Krisztina Erdei’s exhibition titled The Birth of Venus and Other Stories is the result of a one-year work process enabled by her winning of the Budapest Photography Grant 2017. Tünde Varga, Associate Professor at the Department of Fine Arts Theory at the Hungarian University of Fine Arts, wrote an essay titled Life beyond the outskirts of the city: the invisible history of the Dzsumbuj for the catalogue of the exhibition. Please find an excerpt from the piece here.
Krisztina Erdei started her work during the slow process of evicting the residents by documenting their life stories, in which representation does not show images serving to raise empathy with those in misery but reveals an experimentation which is documentary by nature, yet matches the self-image of those represented. The Dzsumbuj and the stories, microstories of the residents, constitute a rather varied picture, based on which Erdei is able to present this neighborhood categorized as slums as a community with its own peculiarities but still being a living community, while she is also trying to avoid a kind of ethnographic approach.
In the material of the exhibition, one can observe the long-term follow-up of some ex-residents of the building complex and the personal revelation of individual lives beyond the statistical data. The various news articles do mention the anomalies around the moving out, but the artist presents the problems in a tangible way, instead of merely enumerating the facts.
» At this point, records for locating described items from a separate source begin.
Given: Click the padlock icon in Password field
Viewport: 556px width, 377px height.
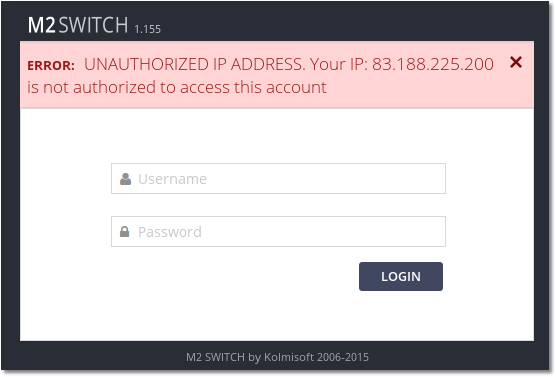Looking at the screenshot, I should point(124,232).
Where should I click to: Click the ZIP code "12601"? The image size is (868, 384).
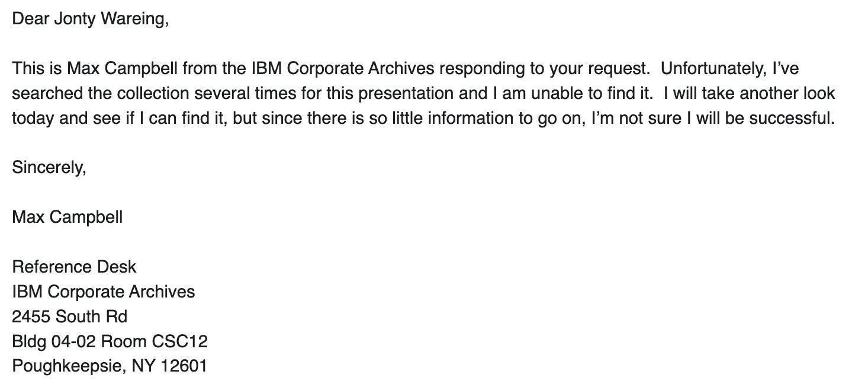pyautogui.click(x=184, y=366)
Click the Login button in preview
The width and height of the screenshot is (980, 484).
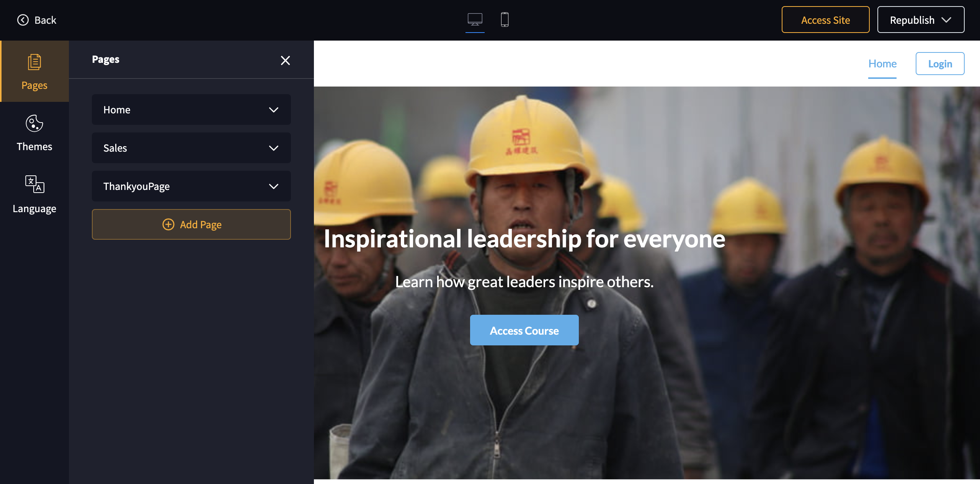940,64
Even the news articles make it clear that the evicted people had to face new hardships, even though they were provided higher category housing, with full bath: the higher overheads meant an extra burden to their customary lifestyle, further complicating their disadvantaged situation. However, Erdei’s representation sheds light on some of these Specifically absurd situations as well. An example is the story of the family presented in the text for Grinder, 2018: after moving out, they received an apartment where the weak sewage system was resolved with a grinder toilet. The resulting electricity consumption was such a financial burden on the family that they were unable to meet, so they were ultimately left completely without electricity. The story points to an example of the disadvantages resulting from the structural inequalities, which are all over the place but are still invisible for those who are not familiar with this way of life and income level, like all the well-intentioned local government officers. Wilatts’s above-mentioned arts project had similar objectives: to visualize, relate, conceptualize those problems that could possibly be counterbalanced by the local government, if those concerned had any way to reach these forums. In the exhibition, the installation format helps the visitors gain a partial experience of this situation.
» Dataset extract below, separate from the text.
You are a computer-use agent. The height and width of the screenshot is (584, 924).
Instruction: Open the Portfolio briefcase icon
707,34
The main theme of the visual material of the exhibition is Venus’s story, who was among the last people leaving the building complex. The artist got acquainted with Venus during the project. In a way, the story of this young girl has a symbolic significance in the line of events that are different for each resident but still point to the situations resulting from their marginalized status. One part of the photographic installation presents determining moments in Venus’s life: the court warrant requesting her family to leave the building, the loss of her mother, and the derogatory circumstances of the funeral. In this aspect, the photographs represent the impossible situation emerging from her being disadvantaged with the accuracy of a documentary. The other part of the series modulates this picture in two aspects: on one hand, it explores how stereotyped visualization (drug addict, lazy, welfare abuser) puts the people living in extreme poverty to the role of incapable victims, who are unwilling to change their fate. On the other hand, it points out those structural disadvantages which cannot be considered to be their own fault and which make it almost impossible, despite any efforts, to break out.
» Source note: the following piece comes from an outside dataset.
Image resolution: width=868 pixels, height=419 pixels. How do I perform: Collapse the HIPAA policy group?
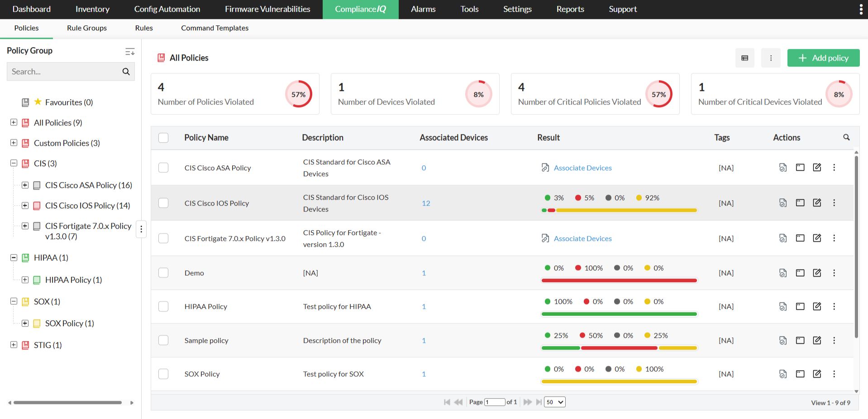point(14,258)
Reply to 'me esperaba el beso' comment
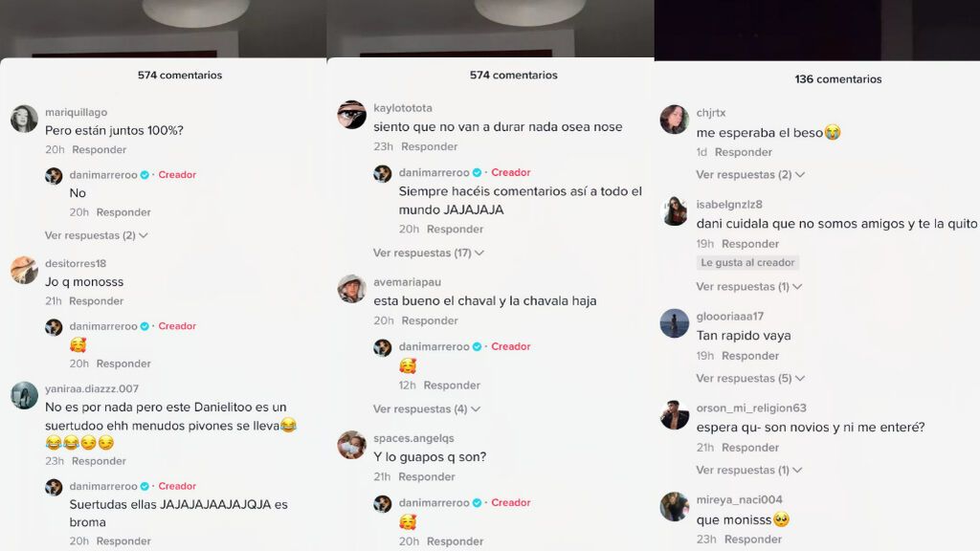Screen dimensions: 980x551 743,152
The photography series presents the scenes of Venus’s job seeking endeavors, a kind of network that provides a unique mental map of the city. It can be surprising how limited the mental city map of the Dzsumbuj-residents really is, which is itself a serious handicap for them. Krisztina Erdei, as the accompanying text reveals, helped Venus in her seeking a job by searching for the locations of the vacancies on the map, and sending her information on how to get to these places. It was during this process that she came up with the idea to create a photo series to document these places. For the photographs, she created an object made from newspapers glued together (millboard), resembling a shell. Thus, the birth of Venus creates a multilayered network of reference, from the issue of high arts and those falling out of the scope of artistic representation, through the problems related to the focus of representation, to the difficulties related to the chance of starting a life.
The original plan was to photograph all locations with Venus being present, where the photographs would have been connected by herself and the shell-shaped paper object, but in very many cases, Venus was unable to show up at the agreed time, so we can see several characters on the images. In a way, this “experience of failure” also represents the problem, which does not result from the inability of the artist to help but from the fact that these people are not always able to act in accordance with their best interest due to problems rooted in their early socialization as well as their social and life situation.
The exhibition does not state that artistic projects are capable of changing these conditions: it would be naivety to believe that artists can move such huge social or political capitals. Krisztina Erdei’s endeavor consisted of facilitating the formation of basic life strategies necessary for human dignity, and of counterbalancing the fact that the state or the local government is unable or just simply unwilling to fulfill its social responsibilities. However, this is just one asset of crisis management: it cannot achieve much more than continuously pointing to what roles the state or the local governments should fulfill, by increasing the situation’s relative visibility and helping the work of non-governmental organizations.